Il était encore plus impressionnant en personne. Vêtu d'un costume sombre qui épousait ses épaules larges, il était d'une correction impeccable. Il se leva à son arrivée, lui adressa une légère inclination de tête, et lui tint sa chaise avec une froide courtoisie. Leurs doigts ne se frôlèrent même pas.

— Enchanté de faire enfin votre connaissance, Han Ji-eun-ssi, dit-il d'une voix basse et posée.

— De même, Kang Min-ho-ssi, répondit-elle, espérant que sa voix ne tremblait pas.

Pendant le dîner, la conversation tourna autour de sujets anodins : la météo, l'ouverture prochaine d'une exposition, les performances boursières (évidemment). Min-ho parlait peu, mais quand il le faisait, c'était avec une économie de mots et une précision qui en disaient long sur son esprit analytique. Il ne la regardait pas vraiment. Son regard effleurait son visage, puis se posait sur son père, sur le sien, sur son verre, comme s'il évaluait chaque élément de la scène.

À un moment, alors que leurs parents étaient absorbés dans une discussion sur les taux d'intérêt, Ji-eun tenta de briser la glace.

— On dit que vous êtes un passionné d'échecs, Kang Min-ho-ssi ?

Il tourna vers elle son regard noir, et elle frissonna. C'était comme être scrutée par un prédateur.

— C'est un jeu qui enseigne la patience et la stratégie, répondit-il. Des qualités indispensables.

— Je préfère la peinture, moi. Elle enseigne la liberté et l'émotion.

Un minuscule sourire, qui n'atteignit pas ses yeux, effleura ses lèvres.

— Des qualités… moins quantifiables.

Le message était clair. Leurs mondes n'avaient aucun point de contact. Elle se sentit soudain ridicule, une enfant qui tentait de discuter de poésie avec un général en pleine guerre.

À la fin de la soirée, alors qu'ils se tenaient sous le porche, attendant que les voitures soient amenées, Min-ho se tourna vers elle.

— Il a été décidé, pour faciliter… notre rapprochement, que nous emménagerions ensemble dans un appartement. Après les fiançailles officielles, bien sûr.

Ji-eun sentit son estomac se serrer.

— Ensemble ? Mais…

— C'est la volonté de nos familles, coupa-t-il, comme si cela mettait un point final à toute discussion. Ce sera plus simple ainsi.

Sa voiture, une berline noire et silencieuse, s'arrêta devant eux. Il s'inclina une dernière fois.

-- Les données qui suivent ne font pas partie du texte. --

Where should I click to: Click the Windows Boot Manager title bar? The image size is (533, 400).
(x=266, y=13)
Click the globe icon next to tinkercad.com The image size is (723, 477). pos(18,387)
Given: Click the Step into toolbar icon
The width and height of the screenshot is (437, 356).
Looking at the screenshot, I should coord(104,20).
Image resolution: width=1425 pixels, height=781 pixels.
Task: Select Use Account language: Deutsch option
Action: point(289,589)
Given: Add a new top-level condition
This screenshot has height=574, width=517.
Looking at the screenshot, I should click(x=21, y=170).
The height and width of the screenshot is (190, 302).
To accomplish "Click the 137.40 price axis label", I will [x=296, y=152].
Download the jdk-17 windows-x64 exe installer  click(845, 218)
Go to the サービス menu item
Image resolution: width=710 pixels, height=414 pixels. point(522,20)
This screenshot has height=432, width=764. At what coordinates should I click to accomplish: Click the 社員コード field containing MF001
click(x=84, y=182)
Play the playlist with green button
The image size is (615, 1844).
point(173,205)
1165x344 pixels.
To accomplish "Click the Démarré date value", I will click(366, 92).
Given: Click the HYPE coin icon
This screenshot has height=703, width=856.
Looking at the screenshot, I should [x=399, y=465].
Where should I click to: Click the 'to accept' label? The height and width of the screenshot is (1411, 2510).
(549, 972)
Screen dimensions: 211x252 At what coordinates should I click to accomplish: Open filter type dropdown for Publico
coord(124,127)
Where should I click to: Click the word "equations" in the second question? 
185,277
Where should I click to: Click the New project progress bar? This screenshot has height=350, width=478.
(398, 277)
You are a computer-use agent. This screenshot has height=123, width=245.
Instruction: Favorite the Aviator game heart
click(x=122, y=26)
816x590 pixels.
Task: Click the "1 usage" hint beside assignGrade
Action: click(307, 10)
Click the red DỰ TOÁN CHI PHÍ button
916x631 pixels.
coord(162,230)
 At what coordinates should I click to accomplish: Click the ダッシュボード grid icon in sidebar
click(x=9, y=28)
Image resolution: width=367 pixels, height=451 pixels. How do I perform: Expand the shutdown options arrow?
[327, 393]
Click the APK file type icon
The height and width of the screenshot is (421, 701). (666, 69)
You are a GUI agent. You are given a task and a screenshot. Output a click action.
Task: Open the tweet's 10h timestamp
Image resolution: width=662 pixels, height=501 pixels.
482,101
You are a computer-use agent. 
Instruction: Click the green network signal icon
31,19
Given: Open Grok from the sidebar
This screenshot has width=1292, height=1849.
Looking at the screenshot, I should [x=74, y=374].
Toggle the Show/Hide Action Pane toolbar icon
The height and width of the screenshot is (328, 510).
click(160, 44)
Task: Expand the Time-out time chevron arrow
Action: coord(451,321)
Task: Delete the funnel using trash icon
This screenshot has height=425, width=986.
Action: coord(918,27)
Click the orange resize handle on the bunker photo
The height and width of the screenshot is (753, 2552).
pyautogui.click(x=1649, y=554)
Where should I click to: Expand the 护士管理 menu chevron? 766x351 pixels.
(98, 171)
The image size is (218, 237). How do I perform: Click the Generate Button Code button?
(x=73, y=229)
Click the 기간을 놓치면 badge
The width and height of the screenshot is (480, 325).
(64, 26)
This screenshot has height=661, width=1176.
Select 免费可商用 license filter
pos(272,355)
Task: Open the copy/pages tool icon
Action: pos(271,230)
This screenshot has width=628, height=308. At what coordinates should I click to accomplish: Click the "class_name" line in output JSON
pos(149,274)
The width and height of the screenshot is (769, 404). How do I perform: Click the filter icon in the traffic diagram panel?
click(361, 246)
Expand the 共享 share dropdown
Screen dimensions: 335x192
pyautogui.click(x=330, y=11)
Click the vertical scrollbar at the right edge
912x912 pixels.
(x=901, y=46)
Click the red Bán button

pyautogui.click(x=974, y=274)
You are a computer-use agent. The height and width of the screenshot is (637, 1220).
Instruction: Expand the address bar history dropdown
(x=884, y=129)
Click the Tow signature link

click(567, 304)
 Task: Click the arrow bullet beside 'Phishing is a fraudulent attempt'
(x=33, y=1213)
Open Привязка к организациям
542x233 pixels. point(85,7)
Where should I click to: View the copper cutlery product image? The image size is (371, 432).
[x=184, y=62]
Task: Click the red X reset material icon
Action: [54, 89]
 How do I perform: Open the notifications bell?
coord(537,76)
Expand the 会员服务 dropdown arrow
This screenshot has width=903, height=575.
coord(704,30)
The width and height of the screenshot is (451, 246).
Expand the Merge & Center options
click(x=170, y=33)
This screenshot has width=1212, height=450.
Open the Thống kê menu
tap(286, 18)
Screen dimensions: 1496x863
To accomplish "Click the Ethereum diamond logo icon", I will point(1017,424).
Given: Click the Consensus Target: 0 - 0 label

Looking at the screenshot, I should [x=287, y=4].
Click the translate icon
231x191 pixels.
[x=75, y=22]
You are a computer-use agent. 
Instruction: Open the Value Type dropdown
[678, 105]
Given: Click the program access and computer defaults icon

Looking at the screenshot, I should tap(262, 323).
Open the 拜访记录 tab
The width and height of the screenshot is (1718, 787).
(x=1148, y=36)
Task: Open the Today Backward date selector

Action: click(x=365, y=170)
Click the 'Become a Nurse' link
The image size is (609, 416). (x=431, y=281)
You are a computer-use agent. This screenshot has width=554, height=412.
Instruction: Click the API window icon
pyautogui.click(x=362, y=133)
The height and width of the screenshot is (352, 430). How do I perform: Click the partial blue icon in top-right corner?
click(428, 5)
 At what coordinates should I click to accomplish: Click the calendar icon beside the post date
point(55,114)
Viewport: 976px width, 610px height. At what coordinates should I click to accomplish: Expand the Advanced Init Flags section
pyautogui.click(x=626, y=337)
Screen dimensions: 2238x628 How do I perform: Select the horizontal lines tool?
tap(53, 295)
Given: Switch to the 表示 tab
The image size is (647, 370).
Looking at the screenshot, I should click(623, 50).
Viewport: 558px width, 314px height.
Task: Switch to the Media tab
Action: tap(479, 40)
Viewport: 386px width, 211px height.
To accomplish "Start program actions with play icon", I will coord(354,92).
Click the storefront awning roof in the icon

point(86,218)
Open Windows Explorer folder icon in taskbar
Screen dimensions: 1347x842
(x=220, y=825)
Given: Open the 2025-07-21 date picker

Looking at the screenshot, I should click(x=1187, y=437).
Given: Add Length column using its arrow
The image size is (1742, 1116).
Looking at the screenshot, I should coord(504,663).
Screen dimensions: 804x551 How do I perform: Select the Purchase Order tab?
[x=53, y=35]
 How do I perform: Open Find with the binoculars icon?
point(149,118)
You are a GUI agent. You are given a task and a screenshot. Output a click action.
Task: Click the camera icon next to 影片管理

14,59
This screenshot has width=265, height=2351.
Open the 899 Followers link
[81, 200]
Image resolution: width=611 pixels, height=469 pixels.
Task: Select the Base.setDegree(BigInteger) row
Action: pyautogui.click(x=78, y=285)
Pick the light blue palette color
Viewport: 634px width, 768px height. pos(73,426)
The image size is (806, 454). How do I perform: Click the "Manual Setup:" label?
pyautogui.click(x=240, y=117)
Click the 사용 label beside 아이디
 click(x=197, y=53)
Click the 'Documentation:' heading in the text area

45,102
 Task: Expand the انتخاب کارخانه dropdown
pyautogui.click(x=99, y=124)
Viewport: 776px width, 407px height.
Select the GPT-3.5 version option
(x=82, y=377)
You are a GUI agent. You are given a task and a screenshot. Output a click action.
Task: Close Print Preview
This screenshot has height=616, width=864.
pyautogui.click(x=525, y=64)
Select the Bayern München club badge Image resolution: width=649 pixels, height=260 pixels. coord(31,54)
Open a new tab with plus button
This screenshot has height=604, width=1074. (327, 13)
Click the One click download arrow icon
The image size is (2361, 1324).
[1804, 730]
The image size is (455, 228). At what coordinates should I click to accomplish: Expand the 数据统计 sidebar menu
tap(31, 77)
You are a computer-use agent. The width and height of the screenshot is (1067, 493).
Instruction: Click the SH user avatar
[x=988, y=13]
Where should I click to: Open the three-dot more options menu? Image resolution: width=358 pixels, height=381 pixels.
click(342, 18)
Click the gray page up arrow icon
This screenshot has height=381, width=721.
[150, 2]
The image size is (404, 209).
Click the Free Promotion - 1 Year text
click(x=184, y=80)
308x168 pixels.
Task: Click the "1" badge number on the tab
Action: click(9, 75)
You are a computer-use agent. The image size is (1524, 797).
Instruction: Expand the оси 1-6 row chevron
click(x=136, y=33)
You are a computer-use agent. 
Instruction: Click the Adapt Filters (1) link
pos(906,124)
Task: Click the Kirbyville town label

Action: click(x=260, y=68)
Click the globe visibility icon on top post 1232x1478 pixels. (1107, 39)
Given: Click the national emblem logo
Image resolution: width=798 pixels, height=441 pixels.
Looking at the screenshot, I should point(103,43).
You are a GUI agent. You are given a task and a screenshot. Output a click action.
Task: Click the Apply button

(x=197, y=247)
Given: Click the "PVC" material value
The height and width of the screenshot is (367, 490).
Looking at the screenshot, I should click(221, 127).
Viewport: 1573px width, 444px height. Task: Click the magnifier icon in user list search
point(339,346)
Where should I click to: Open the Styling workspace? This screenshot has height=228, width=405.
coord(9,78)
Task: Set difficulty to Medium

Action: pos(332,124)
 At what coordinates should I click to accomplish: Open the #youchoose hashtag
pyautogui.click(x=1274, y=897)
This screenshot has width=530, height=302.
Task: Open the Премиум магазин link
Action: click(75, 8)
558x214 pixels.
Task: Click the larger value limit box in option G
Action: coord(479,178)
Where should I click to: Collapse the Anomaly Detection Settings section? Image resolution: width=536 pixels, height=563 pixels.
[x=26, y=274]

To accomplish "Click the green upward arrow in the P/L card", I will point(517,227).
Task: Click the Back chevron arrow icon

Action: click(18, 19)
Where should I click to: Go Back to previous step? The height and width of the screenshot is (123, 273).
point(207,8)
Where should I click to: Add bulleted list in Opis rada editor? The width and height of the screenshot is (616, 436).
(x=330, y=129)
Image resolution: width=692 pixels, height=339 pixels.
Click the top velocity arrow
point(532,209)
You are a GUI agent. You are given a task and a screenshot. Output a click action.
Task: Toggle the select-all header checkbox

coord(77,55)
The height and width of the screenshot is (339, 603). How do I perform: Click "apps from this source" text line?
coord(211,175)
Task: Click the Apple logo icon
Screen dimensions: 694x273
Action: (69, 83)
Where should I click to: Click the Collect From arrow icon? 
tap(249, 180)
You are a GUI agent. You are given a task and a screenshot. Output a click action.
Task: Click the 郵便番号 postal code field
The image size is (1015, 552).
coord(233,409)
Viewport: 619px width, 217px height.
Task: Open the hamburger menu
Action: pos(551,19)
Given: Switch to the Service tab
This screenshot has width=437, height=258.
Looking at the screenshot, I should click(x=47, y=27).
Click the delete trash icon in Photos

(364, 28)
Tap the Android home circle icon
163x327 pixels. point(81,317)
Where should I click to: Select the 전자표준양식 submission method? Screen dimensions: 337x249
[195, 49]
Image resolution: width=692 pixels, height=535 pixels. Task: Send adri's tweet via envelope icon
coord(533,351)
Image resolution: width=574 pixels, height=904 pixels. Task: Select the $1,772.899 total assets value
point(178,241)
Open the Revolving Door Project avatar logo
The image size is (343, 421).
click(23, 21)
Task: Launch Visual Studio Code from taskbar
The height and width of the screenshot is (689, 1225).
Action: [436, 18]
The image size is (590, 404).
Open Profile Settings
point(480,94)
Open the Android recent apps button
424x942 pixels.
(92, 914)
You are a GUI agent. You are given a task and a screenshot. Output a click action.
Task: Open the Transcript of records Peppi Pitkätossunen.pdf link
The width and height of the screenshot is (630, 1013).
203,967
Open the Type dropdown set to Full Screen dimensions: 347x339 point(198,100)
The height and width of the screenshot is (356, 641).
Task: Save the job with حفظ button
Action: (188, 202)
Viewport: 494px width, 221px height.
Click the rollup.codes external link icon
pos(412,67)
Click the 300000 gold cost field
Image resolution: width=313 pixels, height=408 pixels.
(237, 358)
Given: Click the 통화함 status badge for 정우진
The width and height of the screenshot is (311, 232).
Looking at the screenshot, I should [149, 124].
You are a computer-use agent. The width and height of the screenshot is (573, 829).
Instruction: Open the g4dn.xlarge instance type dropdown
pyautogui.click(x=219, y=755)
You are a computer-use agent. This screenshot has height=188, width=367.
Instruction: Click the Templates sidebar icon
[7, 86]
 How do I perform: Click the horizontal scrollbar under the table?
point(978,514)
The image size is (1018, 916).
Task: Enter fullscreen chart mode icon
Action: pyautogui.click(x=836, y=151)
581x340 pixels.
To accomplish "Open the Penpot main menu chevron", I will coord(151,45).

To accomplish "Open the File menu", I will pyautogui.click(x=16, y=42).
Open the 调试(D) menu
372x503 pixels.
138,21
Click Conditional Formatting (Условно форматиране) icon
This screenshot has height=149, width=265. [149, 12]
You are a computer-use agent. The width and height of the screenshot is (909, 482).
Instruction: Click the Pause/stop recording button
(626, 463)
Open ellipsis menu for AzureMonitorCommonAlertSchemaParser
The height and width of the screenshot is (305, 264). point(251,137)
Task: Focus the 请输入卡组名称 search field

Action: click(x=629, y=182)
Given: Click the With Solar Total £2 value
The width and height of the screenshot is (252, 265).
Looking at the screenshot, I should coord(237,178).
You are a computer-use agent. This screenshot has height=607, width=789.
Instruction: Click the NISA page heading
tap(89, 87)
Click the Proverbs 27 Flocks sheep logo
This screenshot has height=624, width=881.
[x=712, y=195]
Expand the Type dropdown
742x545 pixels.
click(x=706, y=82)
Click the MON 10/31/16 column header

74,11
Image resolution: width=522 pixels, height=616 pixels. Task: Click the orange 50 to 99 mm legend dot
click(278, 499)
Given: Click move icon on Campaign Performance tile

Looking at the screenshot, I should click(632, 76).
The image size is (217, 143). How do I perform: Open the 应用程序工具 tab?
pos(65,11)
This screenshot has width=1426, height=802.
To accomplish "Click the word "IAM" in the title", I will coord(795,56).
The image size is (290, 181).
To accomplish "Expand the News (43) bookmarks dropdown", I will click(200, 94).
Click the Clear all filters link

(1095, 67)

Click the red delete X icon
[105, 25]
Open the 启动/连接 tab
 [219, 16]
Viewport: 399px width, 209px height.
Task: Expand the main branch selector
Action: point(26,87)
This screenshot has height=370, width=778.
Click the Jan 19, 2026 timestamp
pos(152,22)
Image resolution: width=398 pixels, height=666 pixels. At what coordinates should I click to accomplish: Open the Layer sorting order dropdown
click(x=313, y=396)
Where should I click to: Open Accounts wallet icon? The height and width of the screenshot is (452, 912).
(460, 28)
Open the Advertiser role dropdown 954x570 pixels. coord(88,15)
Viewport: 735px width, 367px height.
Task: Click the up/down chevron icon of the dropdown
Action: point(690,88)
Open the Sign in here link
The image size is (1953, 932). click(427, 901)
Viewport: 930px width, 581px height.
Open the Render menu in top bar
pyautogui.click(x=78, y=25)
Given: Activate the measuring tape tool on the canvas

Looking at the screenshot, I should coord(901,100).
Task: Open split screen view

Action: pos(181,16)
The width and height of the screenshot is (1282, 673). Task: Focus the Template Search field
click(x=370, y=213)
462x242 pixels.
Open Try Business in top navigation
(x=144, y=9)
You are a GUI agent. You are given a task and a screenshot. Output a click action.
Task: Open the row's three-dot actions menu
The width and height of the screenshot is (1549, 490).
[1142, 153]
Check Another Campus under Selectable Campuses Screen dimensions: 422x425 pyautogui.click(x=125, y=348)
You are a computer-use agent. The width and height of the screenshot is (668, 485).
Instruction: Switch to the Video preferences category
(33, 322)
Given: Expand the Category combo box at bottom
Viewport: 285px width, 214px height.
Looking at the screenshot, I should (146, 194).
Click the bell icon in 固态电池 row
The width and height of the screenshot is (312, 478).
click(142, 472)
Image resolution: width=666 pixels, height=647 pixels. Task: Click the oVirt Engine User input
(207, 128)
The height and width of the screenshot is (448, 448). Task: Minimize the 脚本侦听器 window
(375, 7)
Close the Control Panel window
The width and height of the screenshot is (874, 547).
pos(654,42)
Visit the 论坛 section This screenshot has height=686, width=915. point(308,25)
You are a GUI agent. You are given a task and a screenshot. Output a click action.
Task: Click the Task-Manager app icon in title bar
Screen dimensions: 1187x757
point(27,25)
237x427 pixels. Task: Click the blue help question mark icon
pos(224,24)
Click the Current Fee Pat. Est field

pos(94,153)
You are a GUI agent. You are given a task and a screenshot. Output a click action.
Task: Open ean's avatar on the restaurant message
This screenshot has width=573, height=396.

— Bonne nuit, Han Ji-eun-ssi.

— Bonne nuit, murmura-t-elle.

Elle le regarda monter dans la voiture et partir sans un regard en arrière. La pluie s'était arrêtée, laissant l'air froid et humide. Elle se sentait plus seule qu'elle ne l'avait jamais été. Le pacte était scellé. Sa vie venait de basculer, et l'homme qui en deviendrait le centre était un étranger aussi froid et lointain qu'une étoile.

Chapitre 2 : Les Murs de verre

Le jour de l’emménagement dans l’appartement de cohabitation arriva avec la brutalité d’une sentence. Situé au dernier étage d’une tour résidentielle ultramoderne du quartier de Gangnam, le duplex était un chef-d’œuvre de design froid et d’impersonnalité luxueuse. De vastes baies vitrées offraient une vue imprenable et démesurée sur les gratte-ciel de Séoul, mais ces murs de verre donnaient à Ji-eun la désagréable sensation de vivre dans une vitrine, observée par la ville entière.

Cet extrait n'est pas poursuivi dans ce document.